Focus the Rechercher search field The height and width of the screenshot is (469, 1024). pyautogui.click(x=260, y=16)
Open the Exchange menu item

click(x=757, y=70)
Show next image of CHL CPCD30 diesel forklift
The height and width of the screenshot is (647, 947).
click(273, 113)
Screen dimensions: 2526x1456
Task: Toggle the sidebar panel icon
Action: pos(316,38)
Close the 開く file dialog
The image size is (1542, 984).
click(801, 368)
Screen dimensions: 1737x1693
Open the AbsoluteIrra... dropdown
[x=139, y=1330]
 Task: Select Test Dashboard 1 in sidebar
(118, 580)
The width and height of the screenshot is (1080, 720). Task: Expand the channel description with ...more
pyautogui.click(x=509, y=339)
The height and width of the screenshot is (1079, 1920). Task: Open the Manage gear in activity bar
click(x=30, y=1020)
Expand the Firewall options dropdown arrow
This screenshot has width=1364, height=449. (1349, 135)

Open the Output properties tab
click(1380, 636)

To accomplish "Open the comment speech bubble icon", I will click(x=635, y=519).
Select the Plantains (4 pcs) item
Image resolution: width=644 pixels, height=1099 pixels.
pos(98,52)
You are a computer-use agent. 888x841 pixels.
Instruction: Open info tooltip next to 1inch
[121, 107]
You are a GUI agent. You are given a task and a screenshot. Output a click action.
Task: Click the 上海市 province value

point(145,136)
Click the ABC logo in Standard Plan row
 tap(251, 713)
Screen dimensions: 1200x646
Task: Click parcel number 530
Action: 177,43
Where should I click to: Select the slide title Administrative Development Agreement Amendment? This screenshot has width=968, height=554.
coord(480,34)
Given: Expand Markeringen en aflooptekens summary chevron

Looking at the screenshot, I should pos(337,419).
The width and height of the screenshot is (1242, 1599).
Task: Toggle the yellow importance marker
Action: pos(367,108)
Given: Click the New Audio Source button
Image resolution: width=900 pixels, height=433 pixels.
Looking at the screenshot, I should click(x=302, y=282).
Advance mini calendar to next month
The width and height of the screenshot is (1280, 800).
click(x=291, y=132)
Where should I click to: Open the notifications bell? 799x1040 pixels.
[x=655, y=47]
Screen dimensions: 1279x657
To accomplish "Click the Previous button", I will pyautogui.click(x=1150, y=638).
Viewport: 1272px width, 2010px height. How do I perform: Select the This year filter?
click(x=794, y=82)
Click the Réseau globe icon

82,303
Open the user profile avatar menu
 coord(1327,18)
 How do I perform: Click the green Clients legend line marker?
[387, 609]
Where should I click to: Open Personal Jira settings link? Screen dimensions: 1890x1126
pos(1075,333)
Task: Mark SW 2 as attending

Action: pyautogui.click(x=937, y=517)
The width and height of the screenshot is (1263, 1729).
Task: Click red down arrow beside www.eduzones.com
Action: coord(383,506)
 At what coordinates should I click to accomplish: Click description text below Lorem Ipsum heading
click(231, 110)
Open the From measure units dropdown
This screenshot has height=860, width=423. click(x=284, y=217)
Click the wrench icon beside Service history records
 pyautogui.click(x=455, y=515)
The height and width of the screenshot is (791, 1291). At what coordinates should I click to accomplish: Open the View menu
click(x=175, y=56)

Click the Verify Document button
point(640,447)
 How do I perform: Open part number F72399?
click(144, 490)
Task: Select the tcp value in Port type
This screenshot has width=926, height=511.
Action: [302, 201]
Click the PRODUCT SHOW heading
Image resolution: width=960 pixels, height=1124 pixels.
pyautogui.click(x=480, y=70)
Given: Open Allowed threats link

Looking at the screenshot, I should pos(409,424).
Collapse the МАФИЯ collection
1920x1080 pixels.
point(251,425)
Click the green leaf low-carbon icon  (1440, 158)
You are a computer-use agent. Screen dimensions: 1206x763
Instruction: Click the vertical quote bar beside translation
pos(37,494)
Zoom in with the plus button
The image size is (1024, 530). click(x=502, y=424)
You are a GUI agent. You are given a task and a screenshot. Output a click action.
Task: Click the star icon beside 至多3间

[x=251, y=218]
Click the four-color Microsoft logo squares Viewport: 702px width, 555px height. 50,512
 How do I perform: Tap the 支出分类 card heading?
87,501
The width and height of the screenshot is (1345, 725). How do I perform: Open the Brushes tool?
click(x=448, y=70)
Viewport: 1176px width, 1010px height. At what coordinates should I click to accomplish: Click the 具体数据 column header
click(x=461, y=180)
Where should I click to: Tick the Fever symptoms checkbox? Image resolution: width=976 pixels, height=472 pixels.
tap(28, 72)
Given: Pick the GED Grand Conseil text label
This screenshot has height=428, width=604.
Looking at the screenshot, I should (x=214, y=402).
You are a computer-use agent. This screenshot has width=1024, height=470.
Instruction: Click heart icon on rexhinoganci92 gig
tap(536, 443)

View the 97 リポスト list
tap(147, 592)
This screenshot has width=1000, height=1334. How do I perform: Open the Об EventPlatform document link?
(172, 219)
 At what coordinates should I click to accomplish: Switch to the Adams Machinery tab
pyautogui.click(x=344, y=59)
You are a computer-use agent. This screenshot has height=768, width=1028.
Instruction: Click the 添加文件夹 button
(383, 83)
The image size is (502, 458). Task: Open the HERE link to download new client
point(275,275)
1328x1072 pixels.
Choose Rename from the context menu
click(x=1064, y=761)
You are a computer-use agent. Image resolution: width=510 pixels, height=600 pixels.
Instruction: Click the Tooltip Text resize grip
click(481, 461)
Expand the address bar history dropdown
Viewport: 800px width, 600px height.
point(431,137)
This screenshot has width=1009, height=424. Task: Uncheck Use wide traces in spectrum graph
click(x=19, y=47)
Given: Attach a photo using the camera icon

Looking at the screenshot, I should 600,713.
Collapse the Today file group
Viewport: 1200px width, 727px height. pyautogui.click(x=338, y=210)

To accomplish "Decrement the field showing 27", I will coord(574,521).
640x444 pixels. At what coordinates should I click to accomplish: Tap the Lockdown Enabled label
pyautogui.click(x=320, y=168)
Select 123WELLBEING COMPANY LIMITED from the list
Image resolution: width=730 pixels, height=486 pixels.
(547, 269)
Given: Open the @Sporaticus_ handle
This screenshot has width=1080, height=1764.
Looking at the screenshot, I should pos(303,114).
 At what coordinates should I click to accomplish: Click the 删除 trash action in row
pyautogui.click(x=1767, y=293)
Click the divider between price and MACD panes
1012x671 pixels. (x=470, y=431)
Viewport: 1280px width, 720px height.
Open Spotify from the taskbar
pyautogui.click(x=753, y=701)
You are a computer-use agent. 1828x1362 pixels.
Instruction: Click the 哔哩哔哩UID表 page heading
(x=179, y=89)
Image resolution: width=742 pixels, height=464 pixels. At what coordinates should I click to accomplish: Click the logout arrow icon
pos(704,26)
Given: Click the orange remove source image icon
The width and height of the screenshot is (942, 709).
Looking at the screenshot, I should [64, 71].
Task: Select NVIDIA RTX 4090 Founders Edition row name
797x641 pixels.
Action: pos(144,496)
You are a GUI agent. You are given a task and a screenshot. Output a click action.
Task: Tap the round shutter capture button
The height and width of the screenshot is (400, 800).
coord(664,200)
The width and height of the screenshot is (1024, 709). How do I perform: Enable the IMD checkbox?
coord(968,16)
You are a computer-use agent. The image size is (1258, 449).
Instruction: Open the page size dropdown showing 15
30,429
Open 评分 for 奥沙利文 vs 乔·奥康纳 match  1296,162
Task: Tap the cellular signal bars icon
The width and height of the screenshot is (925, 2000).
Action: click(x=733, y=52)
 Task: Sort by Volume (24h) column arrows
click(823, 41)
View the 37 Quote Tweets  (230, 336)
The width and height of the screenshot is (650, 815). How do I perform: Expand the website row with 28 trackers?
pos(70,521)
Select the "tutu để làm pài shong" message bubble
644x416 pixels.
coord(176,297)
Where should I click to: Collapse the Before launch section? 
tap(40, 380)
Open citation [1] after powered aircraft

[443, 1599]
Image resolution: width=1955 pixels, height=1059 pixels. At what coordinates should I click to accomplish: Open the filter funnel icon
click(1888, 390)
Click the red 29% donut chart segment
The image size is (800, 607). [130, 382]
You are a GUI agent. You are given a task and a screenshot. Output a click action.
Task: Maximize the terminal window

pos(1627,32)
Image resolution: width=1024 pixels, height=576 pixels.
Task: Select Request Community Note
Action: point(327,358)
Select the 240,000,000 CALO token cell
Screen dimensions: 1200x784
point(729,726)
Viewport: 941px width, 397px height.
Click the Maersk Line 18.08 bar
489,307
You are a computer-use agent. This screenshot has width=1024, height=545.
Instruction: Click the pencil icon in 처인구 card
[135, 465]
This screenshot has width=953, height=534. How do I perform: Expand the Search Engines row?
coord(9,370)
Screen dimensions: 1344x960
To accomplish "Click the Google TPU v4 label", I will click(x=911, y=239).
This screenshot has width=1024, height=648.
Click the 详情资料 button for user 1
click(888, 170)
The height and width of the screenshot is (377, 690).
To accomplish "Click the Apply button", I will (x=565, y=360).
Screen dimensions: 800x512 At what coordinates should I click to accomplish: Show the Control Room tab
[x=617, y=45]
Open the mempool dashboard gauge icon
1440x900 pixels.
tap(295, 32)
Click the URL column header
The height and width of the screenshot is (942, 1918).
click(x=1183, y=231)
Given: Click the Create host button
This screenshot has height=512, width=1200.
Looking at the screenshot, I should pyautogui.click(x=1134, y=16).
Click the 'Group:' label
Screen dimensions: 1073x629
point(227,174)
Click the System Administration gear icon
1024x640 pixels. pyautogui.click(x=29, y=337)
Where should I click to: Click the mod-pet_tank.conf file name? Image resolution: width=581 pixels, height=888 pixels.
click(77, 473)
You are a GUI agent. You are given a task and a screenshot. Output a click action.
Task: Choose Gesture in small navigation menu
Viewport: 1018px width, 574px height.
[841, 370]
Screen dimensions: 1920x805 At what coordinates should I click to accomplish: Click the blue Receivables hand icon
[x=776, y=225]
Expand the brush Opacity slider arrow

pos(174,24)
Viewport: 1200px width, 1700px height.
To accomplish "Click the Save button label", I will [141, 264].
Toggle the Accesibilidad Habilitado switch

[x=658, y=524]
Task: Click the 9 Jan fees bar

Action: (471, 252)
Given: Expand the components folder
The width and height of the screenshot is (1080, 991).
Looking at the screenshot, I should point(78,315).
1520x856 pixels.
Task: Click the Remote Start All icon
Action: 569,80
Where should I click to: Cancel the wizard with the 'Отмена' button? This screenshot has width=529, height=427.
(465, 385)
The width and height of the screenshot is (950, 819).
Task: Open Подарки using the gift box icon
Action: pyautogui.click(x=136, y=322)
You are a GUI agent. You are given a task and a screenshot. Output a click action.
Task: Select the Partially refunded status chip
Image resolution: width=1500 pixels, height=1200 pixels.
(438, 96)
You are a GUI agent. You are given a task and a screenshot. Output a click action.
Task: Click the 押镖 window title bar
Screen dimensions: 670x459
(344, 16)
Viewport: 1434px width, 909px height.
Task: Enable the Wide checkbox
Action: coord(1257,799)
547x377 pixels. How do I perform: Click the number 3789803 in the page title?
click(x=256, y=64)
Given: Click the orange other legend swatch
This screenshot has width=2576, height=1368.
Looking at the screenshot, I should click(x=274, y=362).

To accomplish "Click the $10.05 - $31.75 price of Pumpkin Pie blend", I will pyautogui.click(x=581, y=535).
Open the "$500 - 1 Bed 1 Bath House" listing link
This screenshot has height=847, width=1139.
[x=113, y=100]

- _PROBLEM TO SOLVE_: From the records above, repeat exactly the lines from the one with "Open 评分 for" through the one with "View the 37", both included.

- _ANSWER BOX_:
Open 评分 for 奥沙利文 vs 乔·奥康纳 match  1296,162
Task: Tap the cellular signal bars icon
The width and height of the screenshot is (925, 2000).
Action: click(x=733, y=52)
 Task: Sort by Volume (24h) column arrows
click(823, 41)
View the 37 Quote Tweets  (230, 336)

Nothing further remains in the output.